- From: Ville Skytta via cvs-syncmail <cvsmail@w3.org>
- Date: Thu, 14 Feb 2008 23:45:40 +0000
- To: www-validator-cvs@w3.org
Update of /sources/public/perl/modules/W3C/LinkChecker/bin
In directory hutz:/tmp/cvs-serv21517
Modified Files:
checklink
Log Message:
Improve info about "IP address disallowed by config" messages (#5080), avoid outputting HTML in "What to do" in non-HTML console mode.
Index: checklink
===================================================================
RCS file: /sources/public/perl/modules/W3C/LinkChecker/bin/checklink,v
retrieving revision 4.95
retrieving revision 4.96
diff -u -d -r4.95 -r4.96
--- checklink 10 Feb 2008 21:48:43 -0000 4.95
+++ checklink 14 Feb 2008 23:45:38 -0000 4.96
@@ -187,8 +187,9 @@
use URI::file qw();
# @@@ Needs also W3C::UserAgent but can't use() it here.

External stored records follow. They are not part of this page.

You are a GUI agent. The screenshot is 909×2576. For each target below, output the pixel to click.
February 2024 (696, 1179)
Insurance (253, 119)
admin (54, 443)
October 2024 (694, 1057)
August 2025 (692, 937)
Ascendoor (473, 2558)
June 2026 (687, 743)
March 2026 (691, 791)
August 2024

-use constant RC_ROBOTS_TXT => -1;
-use constant RC_DNS_ERROR => -2;
+use constant RC_ROBOTS_TXT => -1;
+use constant RC_DNS_ERROR => -2;
+use constant RC_IP_DISALLOWED => -3;
use constant LINE_UNKNOWN => -1;
@@ -1266,6 +1267,9 @@
$results{$uri}{location}{code} = RC_ROBOTS_TXT()
if ($results{$uri}{location}{code} == 403 &&
$response->message() =~ /Forbidden by robots\.txt/);
+ $results{$uri}{location}{code} = RC_IP_DISALLOWED()
+ if ($results{$uri}{location}{code} == 403 &&
+ $response->message() =~ /non-public IP/);
$results{$uri}{location}{code} = RC_DNS_ERROR()
if ($results{$uri}{location}{code} == 500 &&
$response->message() =~ /Bad hostname '[^\']*'/);
@@ -2083,8 +2087,11 @@
501 => 'Could not check this link: method not implemented or scheme not supported.',
503 => 'The server cannot service the request, for some unknown reason.',
# Non-HTTP codes:
- RC_ROBOTS_TXT() => "The link was not checked due to <a href=\"http://www.robotstxt.org/wc/exclusion.html#robotstxt\">robots exclusion rules</a>. Check the link manually, and see also the link checker <a href=\"$Cfg{Doc_URI}#bot\">documentation on robots exclusion</a>.",
+ RC_ROBOTS_TXT() => sprintf('The link was not checked due to %srobots exclusion rules%s. Check the link manually, and see also the link checker %sdocumentation on robots exclusion%s.',
+ $Opts{HTML} ? ('<a href="http://www.robotstxt.org/wc/exclusion.html#robotstxt">', '</a>', "<a href=\"$Cfg{Doc_URI}#bot\">", '</a>') : ('') x 4),
RC_DNS_ERROR() => 'The hostname could not be resolved. Check the link for typos.',
+ RC_IP_DISALLOWED() => sprintf('The link resolved to a %snon-public IP address%s, and this link checker instance has been configured to not access such addresses. This may be a real error or just a quirk of the name resolver configuration on the server where the link checker runs. Check the link manually, in particular its hostname/IP address.',
+ $Opts{HTML} ? ('<a href="http://www.ietf.org/rfc/rfc1918.txt">', '</a>') : ('') x 2),
);
my %priority = ( 410 => 1,
404 => 2,
@@ -2292,7 +2299,7 @@
my $r = HTTP::Response->new($code);
if ($r->is_success()) {
$icon_type = 'error'; # if is success but reported, it's because of broken frags => error
- } elsif ($code == RC_ROBOTS_TXT()) {
+ } elsif ($code == RC_ROBOTS_TXT() || $code == RC_IP_DISALLOWED()) {
$icon_type = 'info';
} elsif ($code == 300) {
$icon_type = 'info';
@@ -2316,7 +2323,7 @@
my $r = HTTP::Response->new($code);
if ($r->is_success()) {
return '';
- } elsif ($code == RC_ROBOTS_TXT()) {
+ } elsif ($code == RC_ROBOTS_TXT() || $code == RC_IP_DISALLOWED()) {
$class = 'dubious';
} elsif ($code == 300) {
$class = 'multiple';
Received on Thursday, 14 February 2008 23:45:52 UTC